Mind... wouldn't pass as a patent in Europe. Besides being too general and too obvious, they would have to deal with patents in place for devices which use the same technology, or tech combo, that govt's have tried to flog as "the new way to do road tax".
And *those* still aren't in every car in europe because there was no guarantee that the data they would slurp could not wind up somewhere unwanted, breaking a stack of privacy laws.
The idea of a patent is that the inventor of an idea to be able to capitalise on their investment in developing that idea, not for anyone who can think of an idea to to patent it just because they thought of it.
If Apple have an actual working prototype of "driver detecting locking" they should be able to patent how it actually works, not obtain patents for every possible combination of technologies which might be put together to make such an idea work.
The very fact that they can apply for patents for things they haven't actually developed at all, is exactly the opposite of what the patent system is supposed to do, which is protect actual innovation and invention.
All this does is prevent anyone who might actually consider innovating in this area from being able to do so unless they pay protection money to Apple.
More fun... How about POLICE texting while riding a motorcycle...
Tempe, AZ...
http://www.myfoxphoenix.com/story/22709103/2013/06/27/tempe-motorcycle-cop-caught-texting-while-riding
San Antonio, TX...
http://www.news965.com/news/news/local/texas-motorcycle-cop-caught-texting-and-driving/nfdwK/
Houston, TX (VIDEO)...
http://video.foxnews.com/v/1303833438001/cop-caught-texting-while-driving-motorcycle/#sp=show-clips
Guess they shouldn't be allowed to issue tickets to other drivers for texting while driving...
If this is intended to be a feature of iOS 8, I will pass on installing that. If this is to be a feature of iPhone 6, my upgrade isn't until next year, so I will pass on that. If this appears in iPhone 6S, I may just have to pass on that too.
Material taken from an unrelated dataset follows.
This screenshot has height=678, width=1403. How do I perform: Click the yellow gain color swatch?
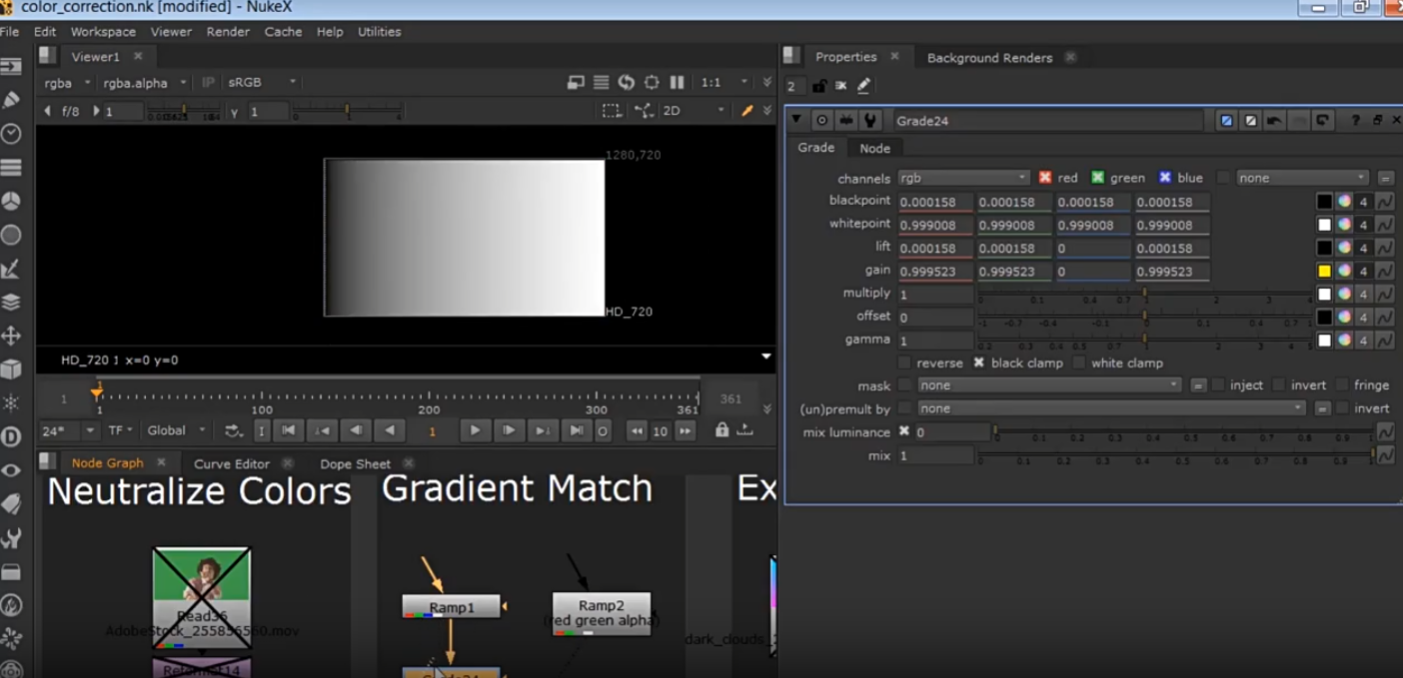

That is, if this feature cannot be turned off. If it's an always on type of thing then I'll pass on the iPhone Black Box edition....
tinfoilhat/ First they get the devices into everybody's hands, then they start using them to censor behaviour.
'The Twonky' was supposed to be science fiction, not a blueprint for the future! /tinfoilhat
Beware of unforeseen consequences:
As the enraged bus driver beats his unresponsive phone furiously on his dashboard.....and stalls the crowded orphanage bus on the rail crossing.....as the white-faced driver of the rapidly approaching munitions train hauls hopelessly on the brake switch.....and stares in horror at the little hands and faces illuminated by the vast headlamp of the juggernaut he was cursed to drive nightly in his dreams forever after!
Whatever one may think about the patentability of what Apple describes, it has nothing at all to do with what you're suggesting. Apple is talking about having the phone figure out where in the car it is by looking at the windows to decide whether it is being held in the hands of the driver.
In the highly unlikely event this was behavior you couldn't turn off, one possible fix would be to set it for the UK (if in the US, or the reverse if in the UK) and then it'll let you text as the driver but not the passenger :)
it may know what side of the road you should be driving on, it has no idea what side of the car though.
For example..
I go to France. I can either take my UK spec right hand drive car, or, catch the Eurostar and hire a French spec left hand drive car.
Now, tell me how the phone knows?
Not content with prevent users from making calls due to Apple's own incometence in designing antennas, now that they've fixed that, they're using a patent to prevent users from making calls.
Not only that, the patent drawing prevents the front passenger from making calls, while the driver is free to tweet all they want. Seems they still think the world ends at the US borders.